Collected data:
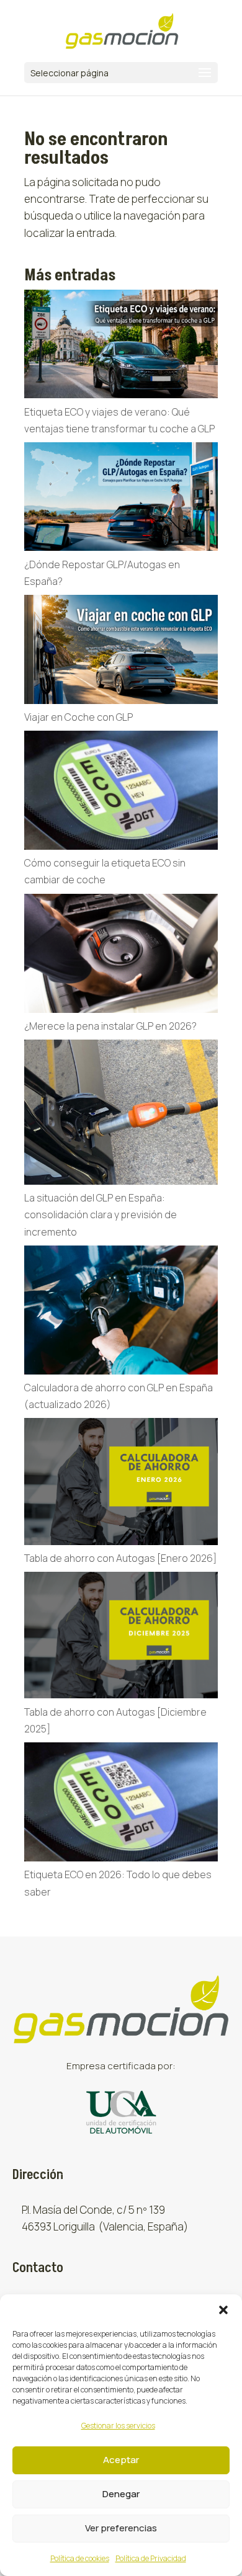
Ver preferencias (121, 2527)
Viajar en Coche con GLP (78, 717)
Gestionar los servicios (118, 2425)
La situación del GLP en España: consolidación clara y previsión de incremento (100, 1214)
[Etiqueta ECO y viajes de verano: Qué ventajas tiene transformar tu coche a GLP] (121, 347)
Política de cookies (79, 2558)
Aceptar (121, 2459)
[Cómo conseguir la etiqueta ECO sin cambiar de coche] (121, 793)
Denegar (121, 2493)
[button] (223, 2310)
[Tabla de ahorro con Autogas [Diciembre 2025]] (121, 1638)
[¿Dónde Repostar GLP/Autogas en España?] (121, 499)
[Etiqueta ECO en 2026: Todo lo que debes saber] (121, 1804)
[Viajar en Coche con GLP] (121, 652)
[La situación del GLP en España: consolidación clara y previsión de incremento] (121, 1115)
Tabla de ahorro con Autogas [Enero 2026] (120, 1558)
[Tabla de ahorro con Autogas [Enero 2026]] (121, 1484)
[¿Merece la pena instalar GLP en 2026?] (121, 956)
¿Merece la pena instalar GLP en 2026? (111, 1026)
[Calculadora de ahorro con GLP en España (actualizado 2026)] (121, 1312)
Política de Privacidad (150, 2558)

EXERCISE INSTRUCTIONS
What is needed is a word-for-word copy of the data, minus its pictures.

SOLUTION FOR THIS EXERCISE
Ver preferencias (121, 2527)
Viajar en Coche con GLP (78, 717)
Gestionar los servicios (118, 2425)
La situación del GLP en España: consolidación clara y previsión de incremento (100, 1214)
[Etiqueta ECO y viajes de verano: Qué ventajas tiene transformar tu coche a GLP] (121, 347)
Política de cookies (79, 2558)
Aceptar (121, 2459)
[Cómo conseguir la etiqueta ECO sin cambiar de coche] (121, 793)
Denegar (121, 2493)
[button] (223, 2310)
[Tabla de ahorro con Autogas [Diciembre 2025]] (121, 1638)
[¿Dónde Repostar GLP/Autogas en España?] (121, 499)
[Etiqueta ECO en 2026: Todo lo que debes saber] (121, 1804)
[Viajar en Coche con GLP] (121, 652)
[La situación del GLP en España: consolidación clara y previsión de incremento] (121, 1115)
Tabla de ahorro con Autogas [Enero 2026] (120, 1558)
[Tabla de ahorro con Autogas [Enero 2026]] (121, 1484)
[¿Merece la pena instalar GLP en 2026?] (121, 956)
¿Merece la pena instalar GLP en 2026? (111, 1026)
[Calculadora de ahorro con GLP en España (actualizado 2026)] (121, 1312)
Política de Privacidad (150, 2558)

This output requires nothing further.